Using machine learning in the fight against Covid-19

Category: Englisch

Dr. Anna Laura Herzog from the University Hospital Würzburg and Prof. Dr. Holger v. Jouanne-Diedrich from TH Aschaffenburg are the main drivers behind a recent study on the use of machine learning to predict the course of partial aspects of a Covid 19 infection.

Illustration from the paper on determining the BMI threshold using the OneR machine learning package

An algorithm developed at TH Aschaffenburg offers valuable support in the treatment of corona patients


As part of the lecture series on the topic of "Artificial Intelligence and Digitalisation in Healthcare", Prof. Dr Holger v. Jouanne-Diedrich from Aschaffenburg University of Applied Sciences and Dr Anna Laura Herzog from the University Hospital of Würzburg (UKW) presented various machine learning methods that make it easier to make the right clinical decisions when treating Covid 19 patients.

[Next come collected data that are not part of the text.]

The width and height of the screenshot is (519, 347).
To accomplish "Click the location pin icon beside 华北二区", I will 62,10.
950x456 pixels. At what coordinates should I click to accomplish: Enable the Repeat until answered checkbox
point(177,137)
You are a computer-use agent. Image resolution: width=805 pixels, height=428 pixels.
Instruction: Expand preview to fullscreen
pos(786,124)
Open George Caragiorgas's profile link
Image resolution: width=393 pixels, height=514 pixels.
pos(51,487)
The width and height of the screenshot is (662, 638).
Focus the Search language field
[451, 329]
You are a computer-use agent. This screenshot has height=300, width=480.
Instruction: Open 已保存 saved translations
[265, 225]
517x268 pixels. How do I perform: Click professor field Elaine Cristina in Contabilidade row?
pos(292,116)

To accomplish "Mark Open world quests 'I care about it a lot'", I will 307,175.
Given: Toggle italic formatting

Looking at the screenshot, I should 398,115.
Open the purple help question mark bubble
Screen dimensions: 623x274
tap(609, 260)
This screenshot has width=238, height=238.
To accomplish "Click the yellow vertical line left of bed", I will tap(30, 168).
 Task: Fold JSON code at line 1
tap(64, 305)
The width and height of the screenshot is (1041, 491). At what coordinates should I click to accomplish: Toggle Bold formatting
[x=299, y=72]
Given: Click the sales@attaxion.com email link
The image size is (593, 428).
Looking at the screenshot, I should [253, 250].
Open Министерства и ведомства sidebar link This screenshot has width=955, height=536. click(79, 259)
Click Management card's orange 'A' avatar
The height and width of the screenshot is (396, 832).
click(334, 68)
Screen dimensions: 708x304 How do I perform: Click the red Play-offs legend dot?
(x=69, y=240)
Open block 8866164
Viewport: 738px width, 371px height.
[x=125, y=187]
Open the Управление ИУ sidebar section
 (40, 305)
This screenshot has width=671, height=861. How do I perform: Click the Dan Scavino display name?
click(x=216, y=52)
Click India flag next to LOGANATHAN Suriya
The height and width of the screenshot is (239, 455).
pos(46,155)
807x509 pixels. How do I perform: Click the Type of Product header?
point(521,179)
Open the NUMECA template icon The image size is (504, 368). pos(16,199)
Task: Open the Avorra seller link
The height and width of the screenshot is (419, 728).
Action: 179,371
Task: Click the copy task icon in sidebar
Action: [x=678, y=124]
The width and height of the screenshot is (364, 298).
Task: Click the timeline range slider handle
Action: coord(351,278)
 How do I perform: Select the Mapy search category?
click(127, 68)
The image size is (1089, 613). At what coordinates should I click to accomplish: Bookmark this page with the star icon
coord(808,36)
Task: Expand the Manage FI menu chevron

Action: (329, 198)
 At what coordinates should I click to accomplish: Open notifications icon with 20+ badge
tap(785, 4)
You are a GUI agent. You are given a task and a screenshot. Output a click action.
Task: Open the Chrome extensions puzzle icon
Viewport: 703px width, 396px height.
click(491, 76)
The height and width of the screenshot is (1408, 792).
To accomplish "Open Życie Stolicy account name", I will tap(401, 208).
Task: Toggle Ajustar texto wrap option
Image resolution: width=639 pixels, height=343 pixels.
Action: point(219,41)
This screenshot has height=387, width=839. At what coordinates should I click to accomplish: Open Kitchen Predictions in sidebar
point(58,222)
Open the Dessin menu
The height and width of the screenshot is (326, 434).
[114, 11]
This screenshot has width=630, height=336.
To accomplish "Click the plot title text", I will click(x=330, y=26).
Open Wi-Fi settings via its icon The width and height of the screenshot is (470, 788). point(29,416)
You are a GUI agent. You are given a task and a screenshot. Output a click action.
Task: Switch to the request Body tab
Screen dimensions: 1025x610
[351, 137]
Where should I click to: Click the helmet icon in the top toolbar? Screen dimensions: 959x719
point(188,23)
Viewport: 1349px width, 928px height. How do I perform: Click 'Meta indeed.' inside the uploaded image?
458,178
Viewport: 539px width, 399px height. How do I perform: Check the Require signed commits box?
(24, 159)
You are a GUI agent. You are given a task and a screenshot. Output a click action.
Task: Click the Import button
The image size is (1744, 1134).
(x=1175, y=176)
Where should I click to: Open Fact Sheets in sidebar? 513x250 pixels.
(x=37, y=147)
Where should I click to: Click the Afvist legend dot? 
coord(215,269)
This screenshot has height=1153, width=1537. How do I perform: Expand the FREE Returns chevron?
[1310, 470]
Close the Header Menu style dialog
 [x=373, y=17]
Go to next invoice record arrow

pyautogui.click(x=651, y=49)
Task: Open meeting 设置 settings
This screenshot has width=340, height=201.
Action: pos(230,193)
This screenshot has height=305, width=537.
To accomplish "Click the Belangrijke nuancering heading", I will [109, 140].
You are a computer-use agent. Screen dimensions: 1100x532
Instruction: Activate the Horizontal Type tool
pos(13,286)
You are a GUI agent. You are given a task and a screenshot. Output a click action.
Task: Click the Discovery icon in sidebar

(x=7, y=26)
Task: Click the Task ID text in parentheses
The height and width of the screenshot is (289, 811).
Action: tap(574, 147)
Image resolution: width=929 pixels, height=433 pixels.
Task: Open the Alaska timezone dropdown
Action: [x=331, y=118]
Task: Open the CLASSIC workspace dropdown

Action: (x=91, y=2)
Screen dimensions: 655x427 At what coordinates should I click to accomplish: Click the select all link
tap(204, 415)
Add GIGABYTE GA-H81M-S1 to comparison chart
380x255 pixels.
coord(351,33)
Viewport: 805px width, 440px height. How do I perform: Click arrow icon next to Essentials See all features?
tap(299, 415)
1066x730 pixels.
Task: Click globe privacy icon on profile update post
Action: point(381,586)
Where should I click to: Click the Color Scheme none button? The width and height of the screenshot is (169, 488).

Covid 19 is a multisystem disease whose severity and course depends on the type and number of organ systems involved. Various risk factors such as obesity, high blood pressure and advanced age worsen the course of the disease, and if the heart and kidneys are also involved, the risk of dying from a Covid 19 infection increases dramatically.

Based on evidence that the SARS-CoV2 virus is often associated with kidney failure, university professor von Jouanne-Diedrich and head of the UKW Transplant Centre Dr Herzog investigated whether the presence of proteinuria (excessive excretion of protein in the urine) could be used to predict kidney failure, the development of chronic kidney disease and mortality in critically ill COVID 19 patients. To do this, they used machine learning (ML) methods, some of which were developed at TH Aschaffenburg. 

Algorithm publicly available free of charge
The OneR package developed by Jouanne-Diedrich makes it easy to find influencing factors and limit values (cut-off points). "I am proud that the OneR package can make a contribution in the fight against the pandemic," says the delighted professor, who teaches and conducts research in the field of artificial intelligence at TH Aschaffenburg and helped conceive, establish and design the new Medical Engineering and Data Science degree programme. "I therefore made the package available to the interested public free of charge some time ago."
The special feature of the newly developed procedure is that the results are presented in the form of easily understandable rules. This often makes it superior to more complicated methods, such as "neural networks" (so-called "deep learning"), which are difficult to comprehend. It is not only in the medical context that interpreting the results easily is of great importance. 

Protein loss as an important predictor variable
The study investigated whether kidney failure can be predicted in the case of severe Covid 19 infection and whether there are blood values from routine treatment that can predict the course. Among other things, the ML algorithm was able to identify protein loss, i.e. kidney involvement, as a valuable variable for predicting progression and thus predicting whether longer-term chronic kidney disease is to be expected.